You may take this sw and improve it, from my point of view need a better UI interface, functionality are good, and offer as alternative to OpenHab.
An evolution may be integrating it with Apple Homekit, Google Alexa.
To lower the HestiaPI cost you my use a smaller touch display (with luminosity control may be interesting), a display need always
Ciao
I think Nest’s success is based on ease of use.
Especially for the Hardware part where even an old person can easily set the temperature by turning the wheel.
It would be interesting if a similar solution could be found.
I am planning on having three HestiaPi units in my house to replace the three traditional thermostats we originally had. I don’t have a OpenHAB server other than what is on the HestiaPi. I don’t think I’d be interested in the ESP based unit, but I could imagine it being popular among others.
I like:
The ability to operate in standalone mode
The lower cost
I dislike:
The ESP device could never be the center of a smart home, which means having mismatched thermostats
The touch screen is really nice (aside from being on all the time and making the hallway glow)
The ability to extend this would likely be very limited
I also like that there’s some possibility that it will be easier to use. The HestiaPi has a problem with lag when I’m trying to quickly adjust the temperature where it gets into a state where it just flips back and forth between 22.0C and 21.5C (or whatever transition that it gets stuck at) even after I stop touching it. That’s more of a negative about the HestiaPi than a positive thing about the ESP-based unit, but if it didn’t have this bug, it’d be easier to use.
Personally, it just makes more sense to use a more robust Pi like the Raspberry Pi 4 for my main hub instead of making my thermostat with a Pi Zero the hub of my smart home.
It is not meant to operate as a hub, quite the opposite. Standalone or as an extension to an existing smarthome system running in another machine and talking MQTT.
get rid of openhab, its far too heavy for the purpose here. i realize it may be a lot of work to get the rules and things all correct but its more clean without it and just use logic to handle mqtt messages.
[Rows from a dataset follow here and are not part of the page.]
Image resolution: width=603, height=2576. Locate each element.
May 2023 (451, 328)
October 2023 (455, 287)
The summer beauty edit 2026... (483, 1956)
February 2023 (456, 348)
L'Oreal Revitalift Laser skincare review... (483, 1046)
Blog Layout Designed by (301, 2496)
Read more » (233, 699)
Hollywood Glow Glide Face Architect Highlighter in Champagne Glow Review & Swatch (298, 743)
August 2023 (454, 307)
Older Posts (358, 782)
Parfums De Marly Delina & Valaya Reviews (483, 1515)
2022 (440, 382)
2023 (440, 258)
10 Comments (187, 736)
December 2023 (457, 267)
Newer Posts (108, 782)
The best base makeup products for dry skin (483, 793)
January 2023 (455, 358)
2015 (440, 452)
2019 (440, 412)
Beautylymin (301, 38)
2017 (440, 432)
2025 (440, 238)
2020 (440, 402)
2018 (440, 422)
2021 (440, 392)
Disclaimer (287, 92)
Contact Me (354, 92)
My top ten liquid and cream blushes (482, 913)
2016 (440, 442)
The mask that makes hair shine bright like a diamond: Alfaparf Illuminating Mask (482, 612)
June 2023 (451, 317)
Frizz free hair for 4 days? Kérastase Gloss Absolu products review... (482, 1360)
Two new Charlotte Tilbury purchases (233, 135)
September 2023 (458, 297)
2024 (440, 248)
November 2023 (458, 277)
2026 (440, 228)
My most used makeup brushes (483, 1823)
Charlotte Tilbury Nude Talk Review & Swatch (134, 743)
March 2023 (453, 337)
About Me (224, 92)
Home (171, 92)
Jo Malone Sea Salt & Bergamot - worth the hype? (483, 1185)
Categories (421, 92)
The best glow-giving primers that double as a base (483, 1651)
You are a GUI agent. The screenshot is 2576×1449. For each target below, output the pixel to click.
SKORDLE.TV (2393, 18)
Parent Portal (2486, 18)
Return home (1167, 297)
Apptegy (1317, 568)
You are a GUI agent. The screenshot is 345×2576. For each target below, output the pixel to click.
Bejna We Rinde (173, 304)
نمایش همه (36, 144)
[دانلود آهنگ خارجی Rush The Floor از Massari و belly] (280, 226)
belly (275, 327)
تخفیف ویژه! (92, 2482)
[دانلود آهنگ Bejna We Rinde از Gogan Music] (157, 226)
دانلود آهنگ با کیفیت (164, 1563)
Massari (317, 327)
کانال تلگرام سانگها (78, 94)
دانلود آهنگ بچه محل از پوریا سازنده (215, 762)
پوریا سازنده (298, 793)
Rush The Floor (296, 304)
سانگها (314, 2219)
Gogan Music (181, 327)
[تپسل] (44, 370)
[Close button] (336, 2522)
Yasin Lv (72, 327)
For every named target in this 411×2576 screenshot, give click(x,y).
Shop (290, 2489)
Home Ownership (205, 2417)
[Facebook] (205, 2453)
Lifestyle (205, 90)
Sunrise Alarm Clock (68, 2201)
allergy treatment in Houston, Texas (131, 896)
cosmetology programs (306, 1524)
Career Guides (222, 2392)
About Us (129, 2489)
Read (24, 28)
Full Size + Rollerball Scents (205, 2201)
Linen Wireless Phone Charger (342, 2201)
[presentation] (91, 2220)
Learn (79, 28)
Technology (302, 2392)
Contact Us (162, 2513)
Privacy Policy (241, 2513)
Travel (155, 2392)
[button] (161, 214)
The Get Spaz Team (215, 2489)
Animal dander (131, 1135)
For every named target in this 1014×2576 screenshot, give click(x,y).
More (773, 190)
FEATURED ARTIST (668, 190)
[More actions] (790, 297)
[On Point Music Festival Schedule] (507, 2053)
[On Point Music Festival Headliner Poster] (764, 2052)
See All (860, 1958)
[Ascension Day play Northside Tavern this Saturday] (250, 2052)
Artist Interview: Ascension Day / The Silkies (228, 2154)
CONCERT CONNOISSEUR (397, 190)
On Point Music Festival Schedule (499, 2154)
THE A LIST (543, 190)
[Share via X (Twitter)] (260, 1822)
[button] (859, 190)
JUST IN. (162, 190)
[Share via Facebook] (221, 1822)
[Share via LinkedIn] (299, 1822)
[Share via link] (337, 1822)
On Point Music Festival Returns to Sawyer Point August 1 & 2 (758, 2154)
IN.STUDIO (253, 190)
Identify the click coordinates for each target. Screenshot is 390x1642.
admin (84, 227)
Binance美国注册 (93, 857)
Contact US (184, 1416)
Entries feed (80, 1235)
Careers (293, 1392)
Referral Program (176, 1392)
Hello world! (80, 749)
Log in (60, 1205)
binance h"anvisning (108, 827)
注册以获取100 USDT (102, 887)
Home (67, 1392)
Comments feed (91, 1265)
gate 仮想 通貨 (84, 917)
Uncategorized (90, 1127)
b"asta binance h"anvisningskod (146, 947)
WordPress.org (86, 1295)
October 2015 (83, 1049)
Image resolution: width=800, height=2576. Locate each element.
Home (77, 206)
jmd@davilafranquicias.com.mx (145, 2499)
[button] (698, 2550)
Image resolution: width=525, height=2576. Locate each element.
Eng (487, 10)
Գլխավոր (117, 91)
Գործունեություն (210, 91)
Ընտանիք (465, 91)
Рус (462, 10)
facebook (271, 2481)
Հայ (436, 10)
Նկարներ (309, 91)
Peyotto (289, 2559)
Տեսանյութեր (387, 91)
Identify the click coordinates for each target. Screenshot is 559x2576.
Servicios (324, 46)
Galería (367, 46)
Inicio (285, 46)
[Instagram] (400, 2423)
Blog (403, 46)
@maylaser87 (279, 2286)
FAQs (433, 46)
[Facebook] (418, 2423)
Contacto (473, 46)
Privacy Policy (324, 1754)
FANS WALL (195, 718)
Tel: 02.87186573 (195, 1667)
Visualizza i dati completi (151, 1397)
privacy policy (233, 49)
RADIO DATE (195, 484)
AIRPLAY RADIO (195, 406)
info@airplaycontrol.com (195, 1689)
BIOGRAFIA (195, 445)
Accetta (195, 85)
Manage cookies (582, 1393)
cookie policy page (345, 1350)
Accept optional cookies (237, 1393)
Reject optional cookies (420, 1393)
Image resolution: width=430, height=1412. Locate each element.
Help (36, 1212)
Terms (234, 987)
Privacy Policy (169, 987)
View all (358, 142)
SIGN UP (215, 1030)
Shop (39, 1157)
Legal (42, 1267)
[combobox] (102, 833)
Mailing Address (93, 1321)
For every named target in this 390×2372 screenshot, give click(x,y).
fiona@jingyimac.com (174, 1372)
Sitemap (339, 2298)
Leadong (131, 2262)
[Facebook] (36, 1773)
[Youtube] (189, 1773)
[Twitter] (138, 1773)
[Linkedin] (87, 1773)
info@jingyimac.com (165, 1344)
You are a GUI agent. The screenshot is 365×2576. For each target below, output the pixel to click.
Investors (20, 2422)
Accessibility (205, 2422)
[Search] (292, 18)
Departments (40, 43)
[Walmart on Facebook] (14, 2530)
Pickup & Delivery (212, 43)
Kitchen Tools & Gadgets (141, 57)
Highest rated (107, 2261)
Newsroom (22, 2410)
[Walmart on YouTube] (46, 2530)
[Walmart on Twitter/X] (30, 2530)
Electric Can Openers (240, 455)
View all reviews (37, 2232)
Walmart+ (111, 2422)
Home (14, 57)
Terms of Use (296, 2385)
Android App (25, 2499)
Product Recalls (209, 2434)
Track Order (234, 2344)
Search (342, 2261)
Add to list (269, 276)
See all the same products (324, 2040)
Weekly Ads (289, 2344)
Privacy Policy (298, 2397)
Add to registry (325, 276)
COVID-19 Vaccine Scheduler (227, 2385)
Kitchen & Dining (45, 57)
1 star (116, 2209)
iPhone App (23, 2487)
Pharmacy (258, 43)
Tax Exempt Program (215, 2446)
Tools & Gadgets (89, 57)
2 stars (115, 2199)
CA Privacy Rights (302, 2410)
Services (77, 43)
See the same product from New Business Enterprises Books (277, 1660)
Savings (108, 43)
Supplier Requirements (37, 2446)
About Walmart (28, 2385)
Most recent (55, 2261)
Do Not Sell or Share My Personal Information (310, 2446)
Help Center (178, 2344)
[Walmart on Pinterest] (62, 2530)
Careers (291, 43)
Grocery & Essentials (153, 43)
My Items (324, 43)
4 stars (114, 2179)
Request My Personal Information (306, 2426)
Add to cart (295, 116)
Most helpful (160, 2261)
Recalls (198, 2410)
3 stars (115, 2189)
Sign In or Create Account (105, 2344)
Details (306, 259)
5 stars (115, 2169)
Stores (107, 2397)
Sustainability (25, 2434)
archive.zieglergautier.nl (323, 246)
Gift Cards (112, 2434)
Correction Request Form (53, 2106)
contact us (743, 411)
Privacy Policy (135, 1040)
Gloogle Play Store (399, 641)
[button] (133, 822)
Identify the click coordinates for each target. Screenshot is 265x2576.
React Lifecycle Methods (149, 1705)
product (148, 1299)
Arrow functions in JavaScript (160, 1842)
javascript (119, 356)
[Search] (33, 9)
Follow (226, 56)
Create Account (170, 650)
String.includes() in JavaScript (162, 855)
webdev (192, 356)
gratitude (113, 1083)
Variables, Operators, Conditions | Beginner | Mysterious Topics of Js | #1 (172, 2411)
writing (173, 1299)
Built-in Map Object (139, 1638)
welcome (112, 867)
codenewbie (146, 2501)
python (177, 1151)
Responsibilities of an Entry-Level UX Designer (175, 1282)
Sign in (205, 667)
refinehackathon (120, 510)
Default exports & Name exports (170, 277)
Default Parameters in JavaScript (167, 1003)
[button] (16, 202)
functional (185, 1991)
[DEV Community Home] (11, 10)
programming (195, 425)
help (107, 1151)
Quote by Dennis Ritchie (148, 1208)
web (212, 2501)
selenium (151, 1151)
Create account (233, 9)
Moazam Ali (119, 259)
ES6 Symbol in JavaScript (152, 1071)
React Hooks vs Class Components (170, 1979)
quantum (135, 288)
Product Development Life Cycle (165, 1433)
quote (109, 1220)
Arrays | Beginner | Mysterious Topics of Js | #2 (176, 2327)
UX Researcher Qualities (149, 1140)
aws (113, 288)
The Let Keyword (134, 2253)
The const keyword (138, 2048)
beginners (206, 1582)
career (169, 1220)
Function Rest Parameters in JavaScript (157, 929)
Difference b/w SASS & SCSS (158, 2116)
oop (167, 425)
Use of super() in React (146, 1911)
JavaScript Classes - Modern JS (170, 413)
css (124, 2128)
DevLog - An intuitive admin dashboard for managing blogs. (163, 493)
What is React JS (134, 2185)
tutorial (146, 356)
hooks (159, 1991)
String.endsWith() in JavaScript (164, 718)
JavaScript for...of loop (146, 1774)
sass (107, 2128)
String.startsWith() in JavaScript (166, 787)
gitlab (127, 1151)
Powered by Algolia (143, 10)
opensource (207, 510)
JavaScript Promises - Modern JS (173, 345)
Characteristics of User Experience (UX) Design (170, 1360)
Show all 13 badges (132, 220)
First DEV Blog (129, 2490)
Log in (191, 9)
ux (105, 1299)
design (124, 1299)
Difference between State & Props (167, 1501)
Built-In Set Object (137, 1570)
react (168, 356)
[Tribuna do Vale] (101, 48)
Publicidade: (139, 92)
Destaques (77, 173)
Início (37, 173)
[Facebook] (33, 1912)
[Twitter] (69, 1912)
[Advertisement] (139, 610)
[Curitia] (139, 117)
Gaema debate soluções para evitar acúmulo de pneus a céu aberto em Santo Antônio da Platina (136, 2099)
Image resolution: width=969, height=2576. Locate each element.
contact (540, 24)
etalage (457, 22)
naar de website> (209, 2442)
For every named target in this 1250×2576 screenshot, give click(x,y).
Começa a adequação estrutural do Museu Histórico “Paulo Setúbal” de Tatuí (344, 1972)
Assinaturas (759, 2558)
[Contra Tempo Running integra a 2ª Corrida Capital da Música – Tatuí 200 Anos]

make it easier to use either built in mqtt for standalone use for people that dont have other home automation but also able to connect to another mqtt server. example i use home assistant and was really surprised at how hard it was to get things talking together.
battery backup would be cool, when ive lost power occasionally its kinda screwed everything up and the device needs a reboot to reconnect and be available again.
Hestia Zero should have no important memory that will corrupt in the case of a power cut. Things like network credentials, timezone, last state and settings should be kept elsewhere that will not block the device from starting and working if they get corrupted. We are considering the storage options…
This sounds exactly like what I’m after right now! Would be ace to have a thermostat that I can operate locally and also link up to my HomeAssistant instance to get all the smart functionality too. I can then have smart temperature sensors/TRVs in various rooms for zone control but keep everything on my local network.